── Data extract ──
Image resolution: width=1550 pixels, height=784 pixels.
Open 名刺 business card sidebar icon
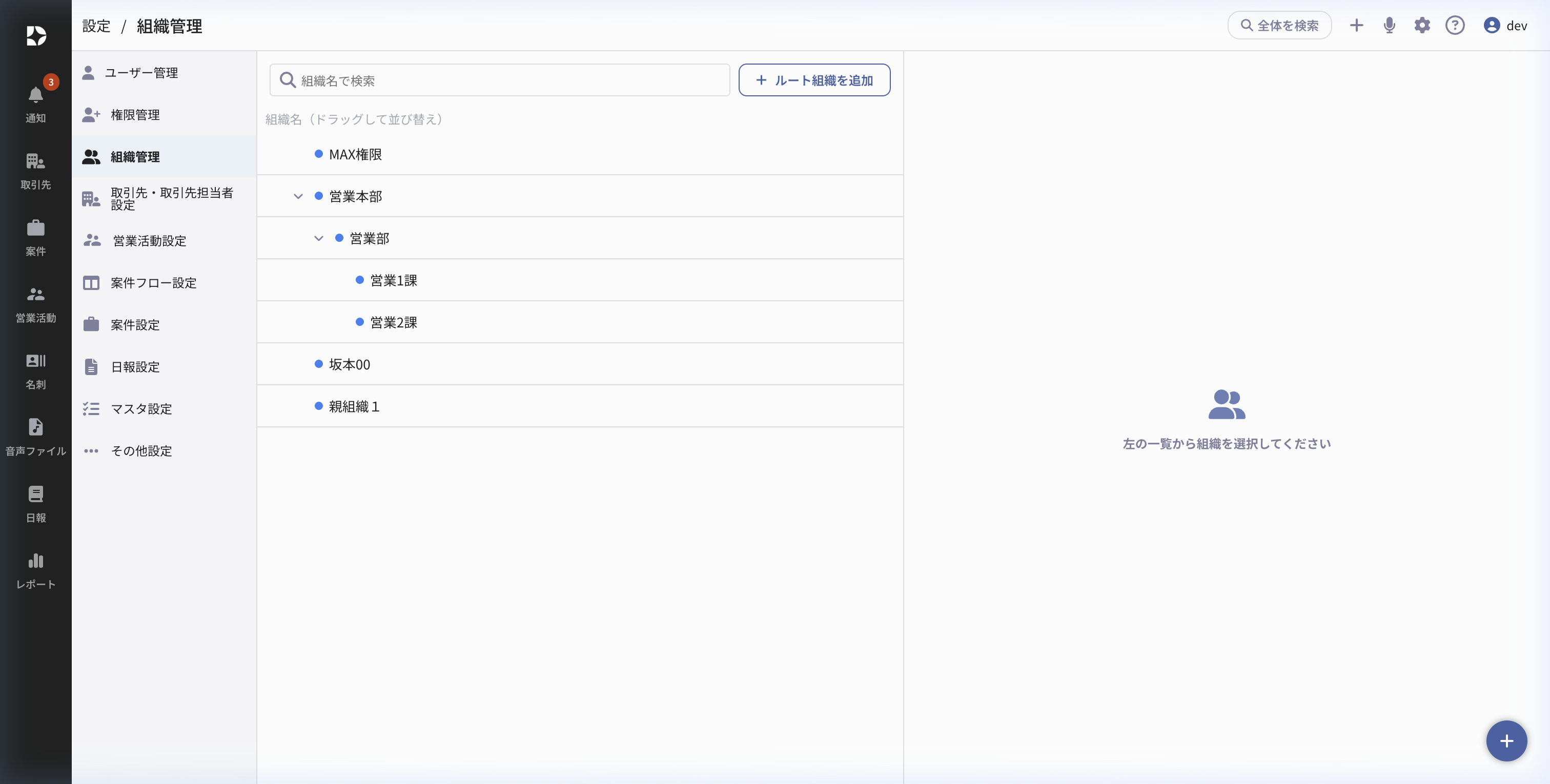[x=35, y=361]
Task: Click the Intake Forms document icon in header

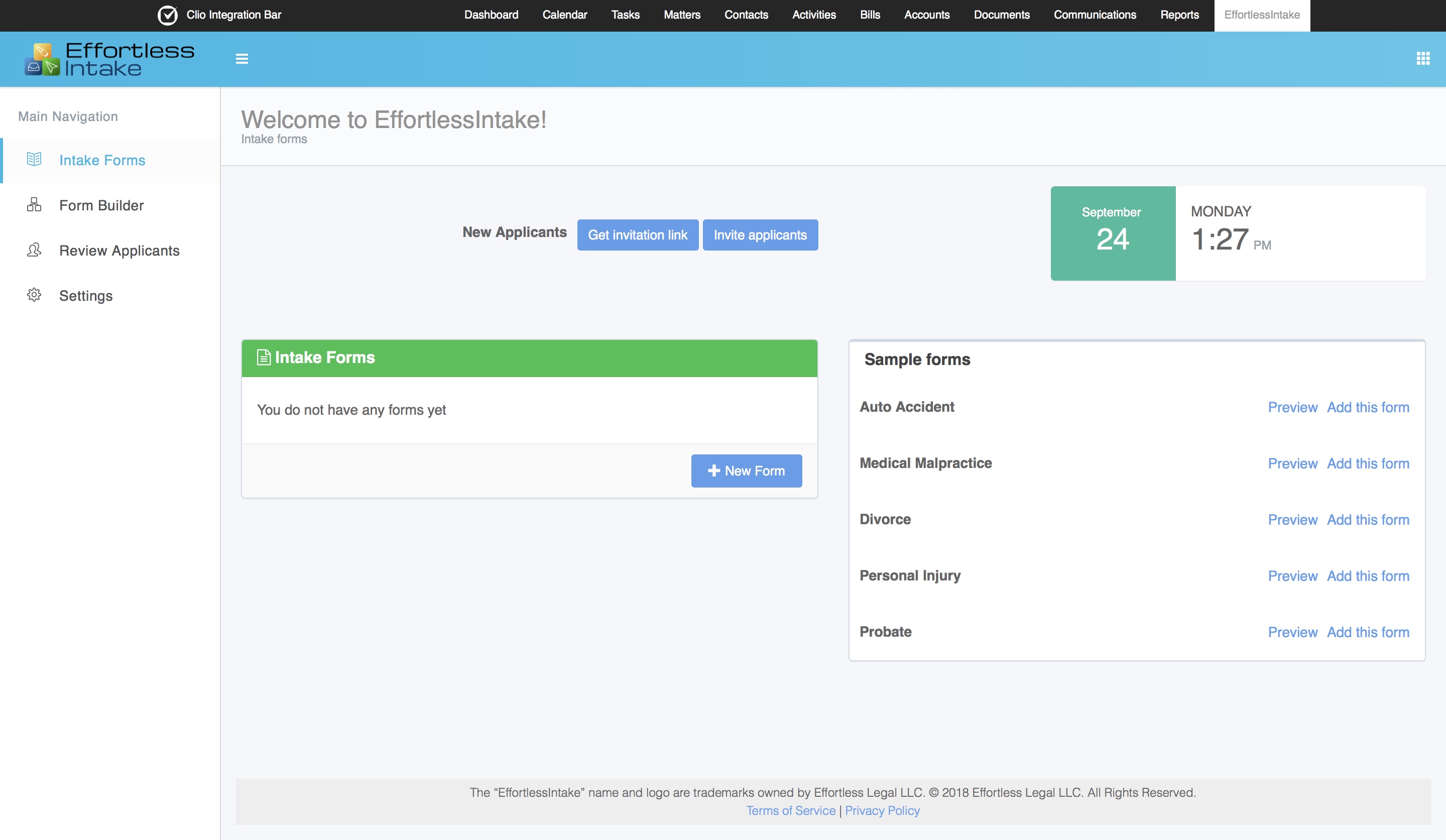Action: click(x=264, y=357)
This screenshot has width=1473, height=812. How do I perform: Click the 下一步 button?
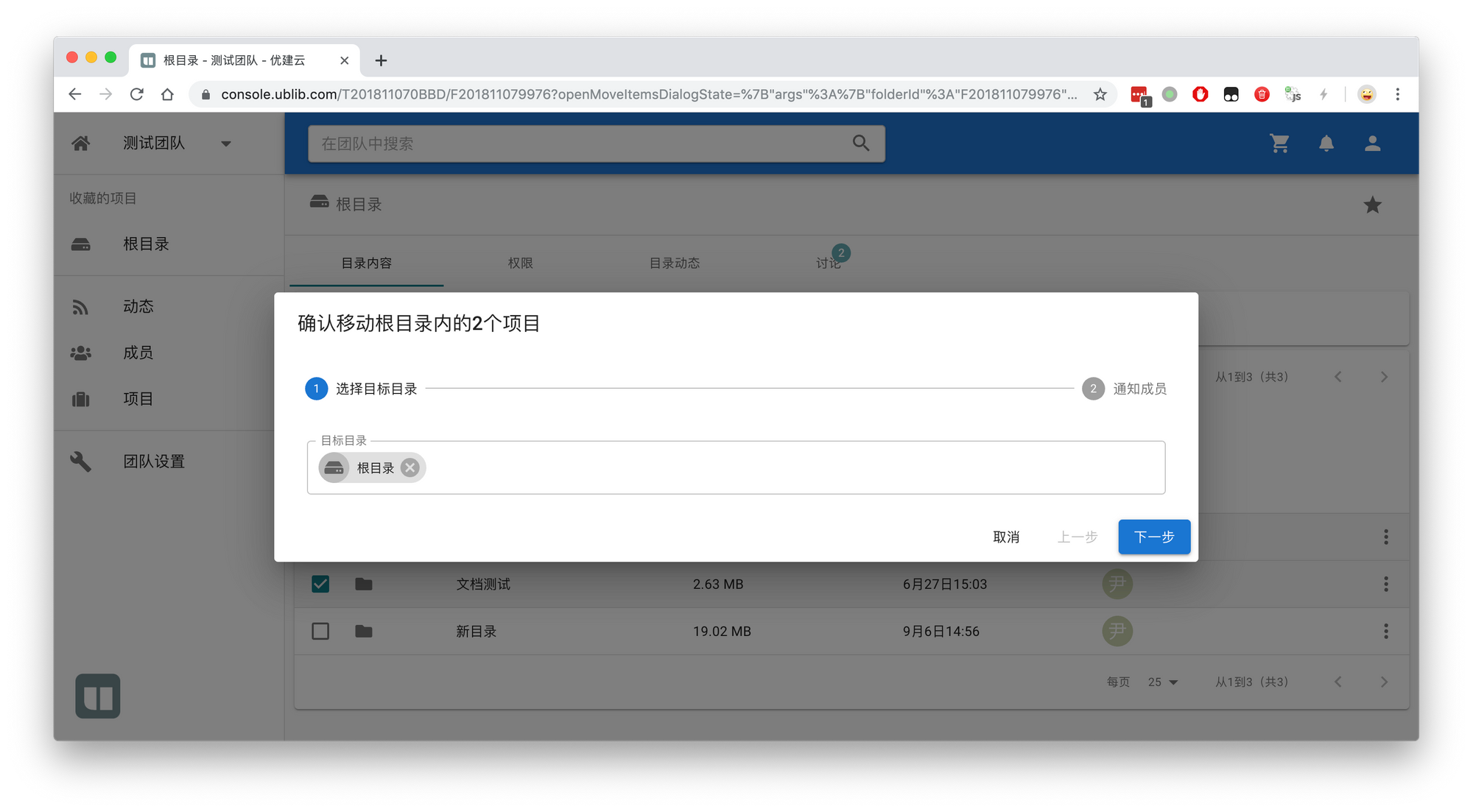pos(1153,537)
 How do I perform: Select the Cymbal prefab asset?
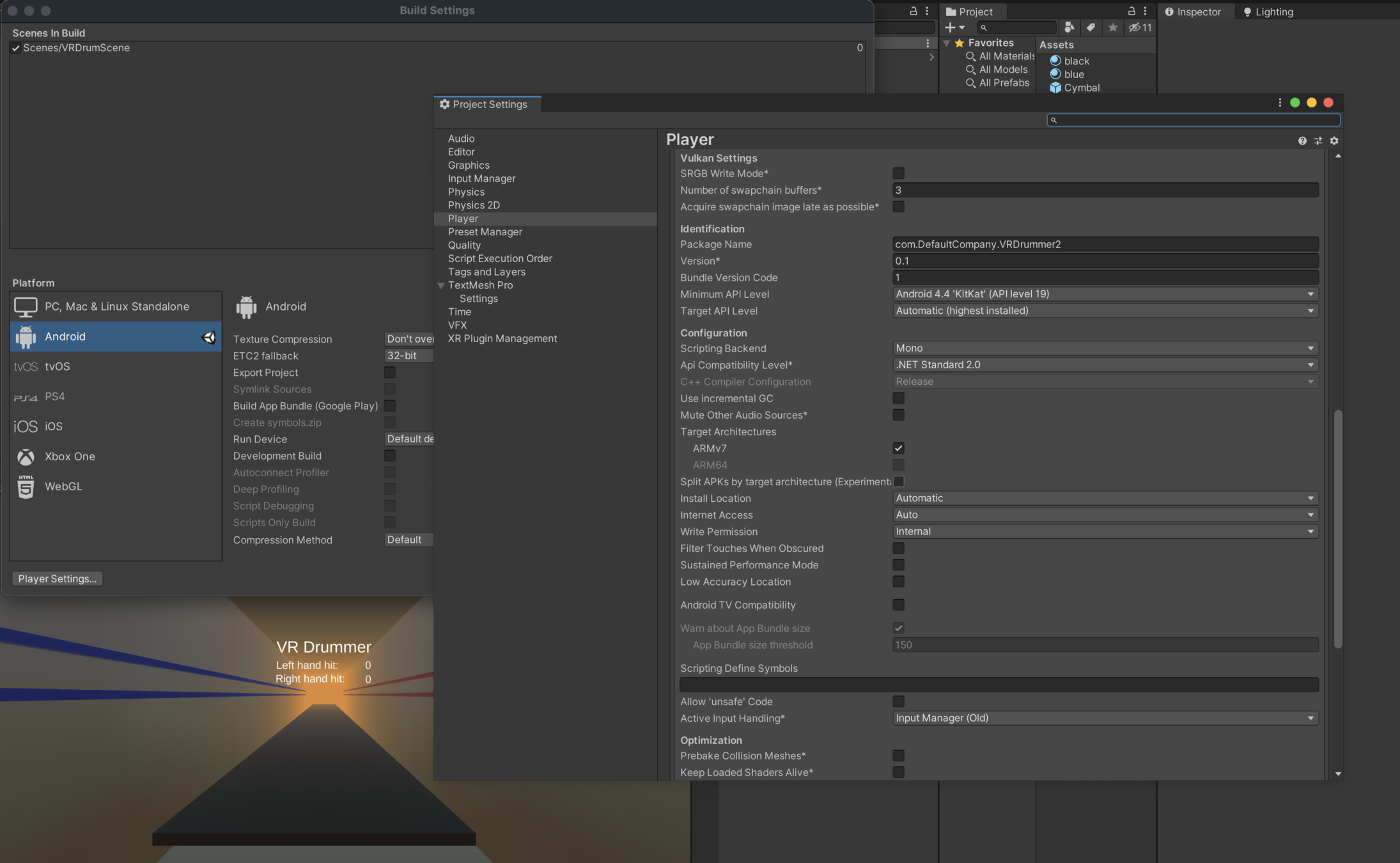tap(1081, 88)

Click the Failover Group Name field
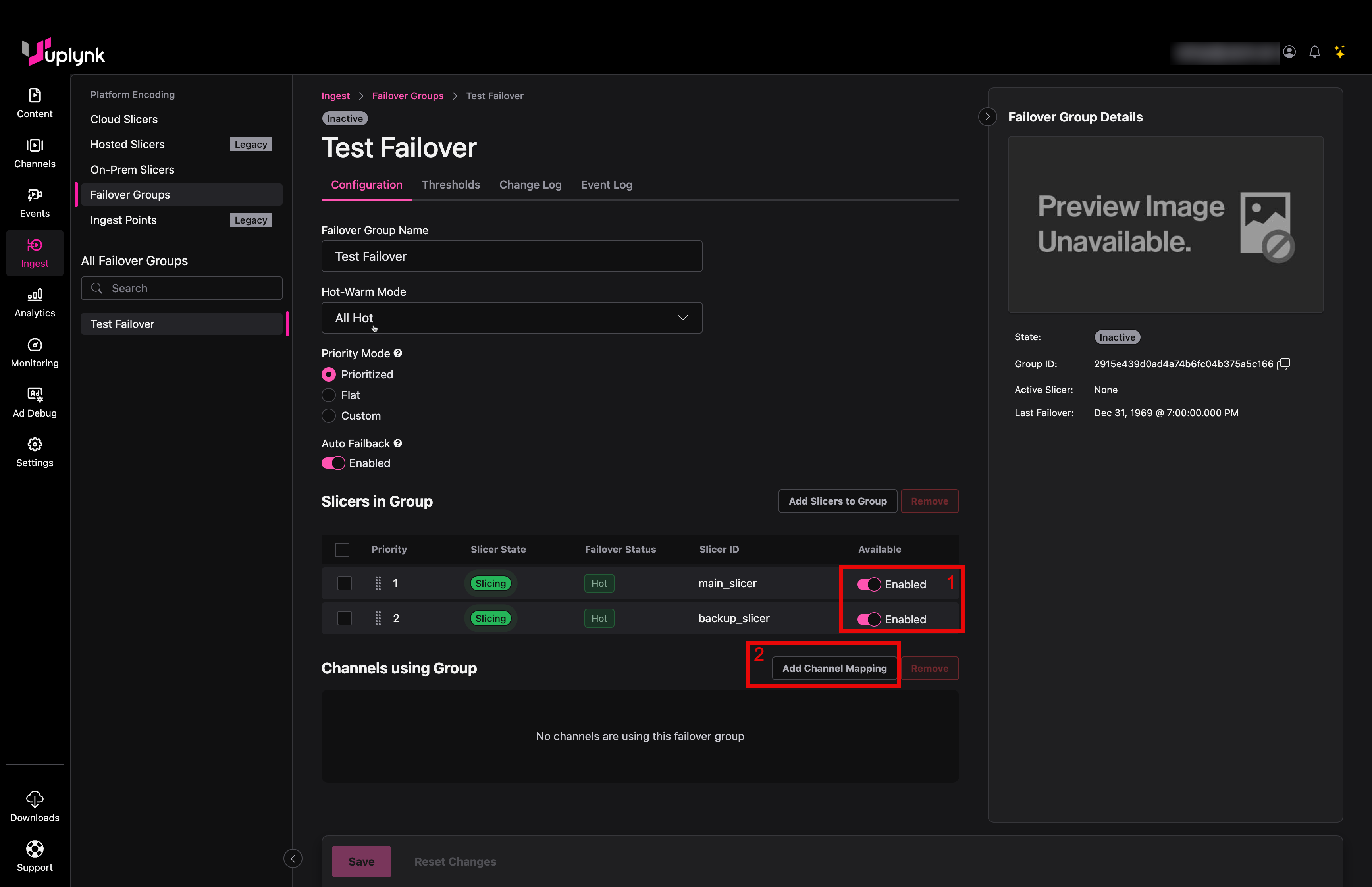(511, 256)
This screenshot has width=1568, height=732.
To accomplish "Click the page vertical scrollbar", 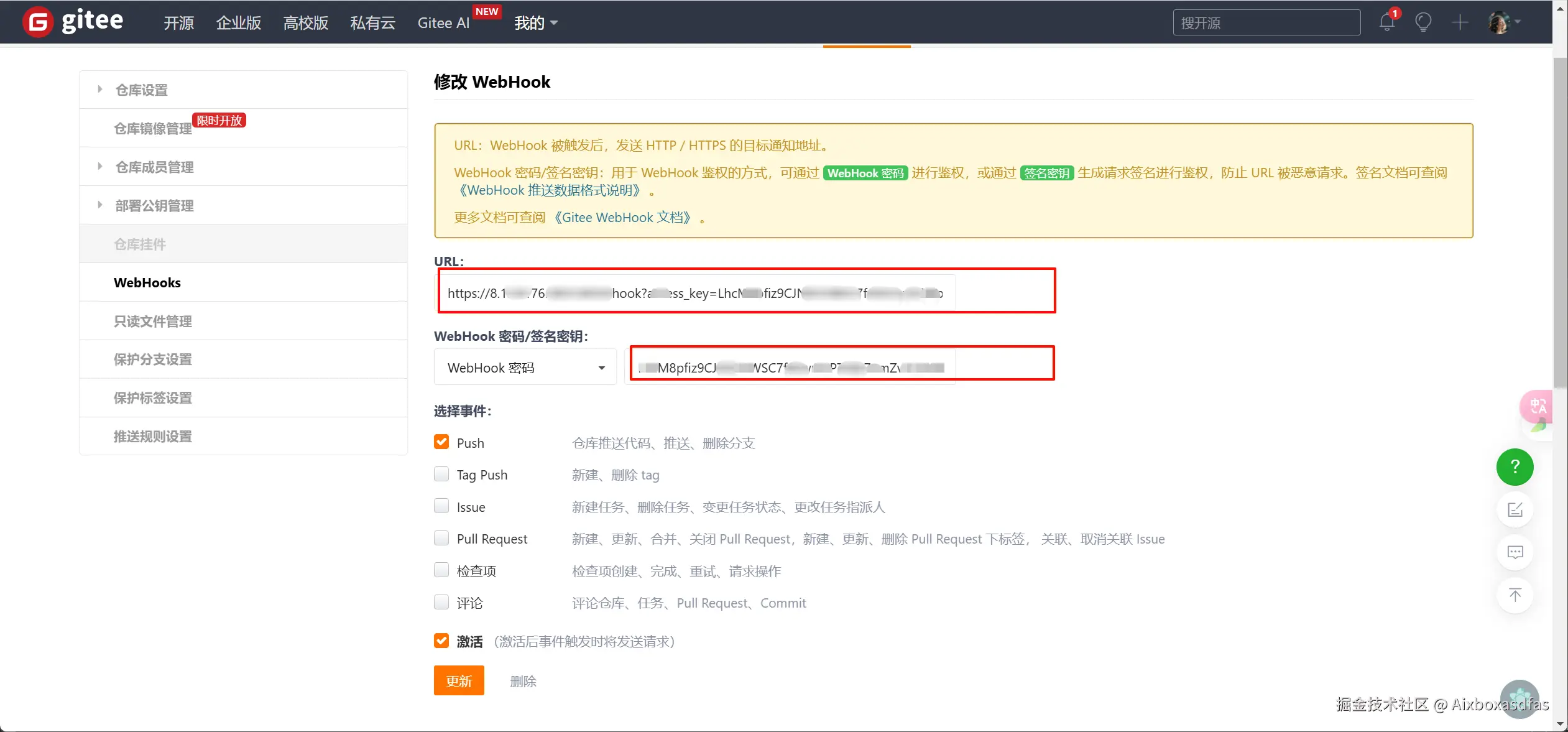I will pos(1560,224).
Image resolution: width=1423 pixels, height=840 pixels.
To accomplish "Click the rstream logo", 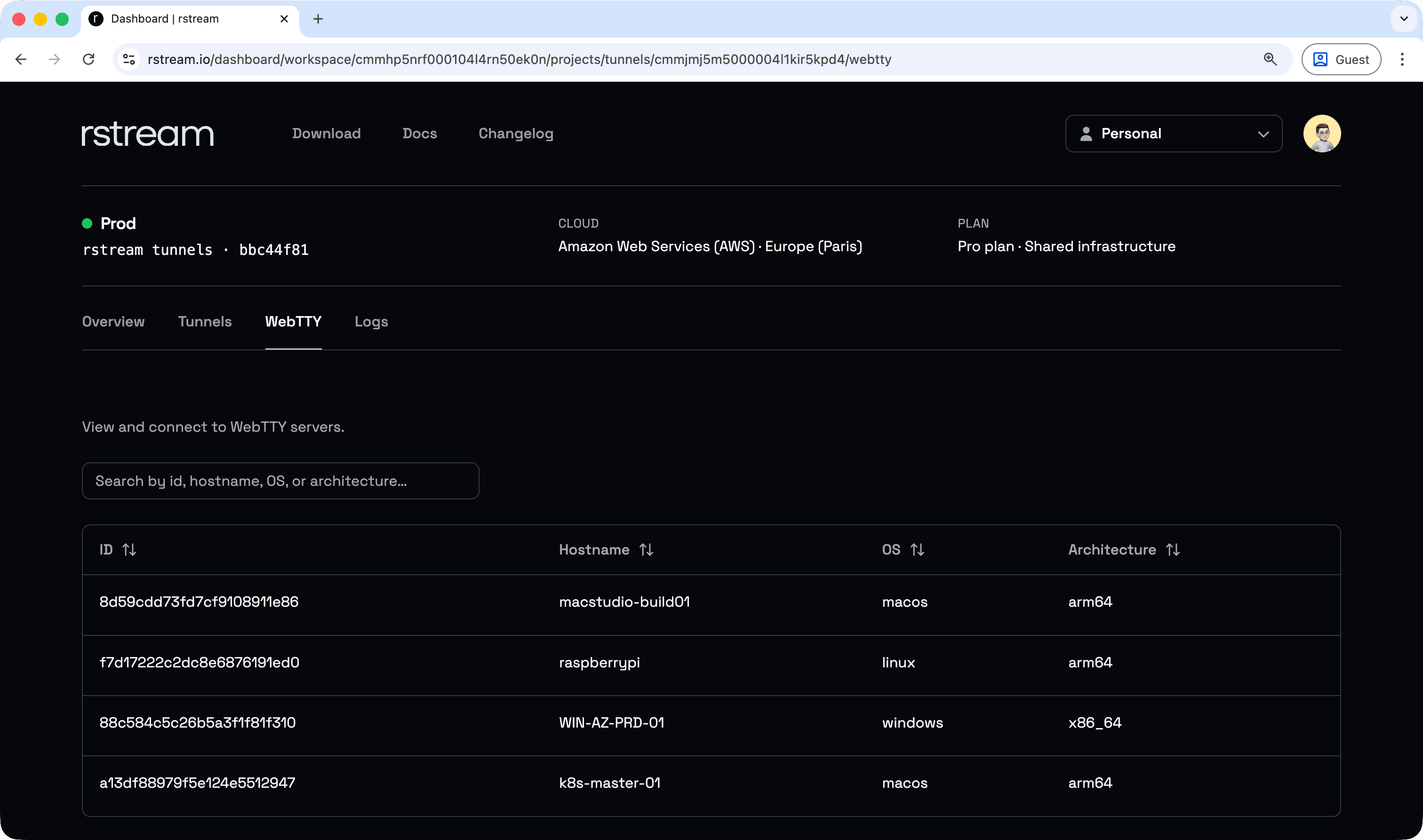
───
▶ [Directions] Sift through the material above and copy the lines that contain the word "resolution".

▶ [Worked solution]
Image resolution: width=1550 pixels, height=784 pixels.
Image resolution: width=1423 pixels, height=840 pixels.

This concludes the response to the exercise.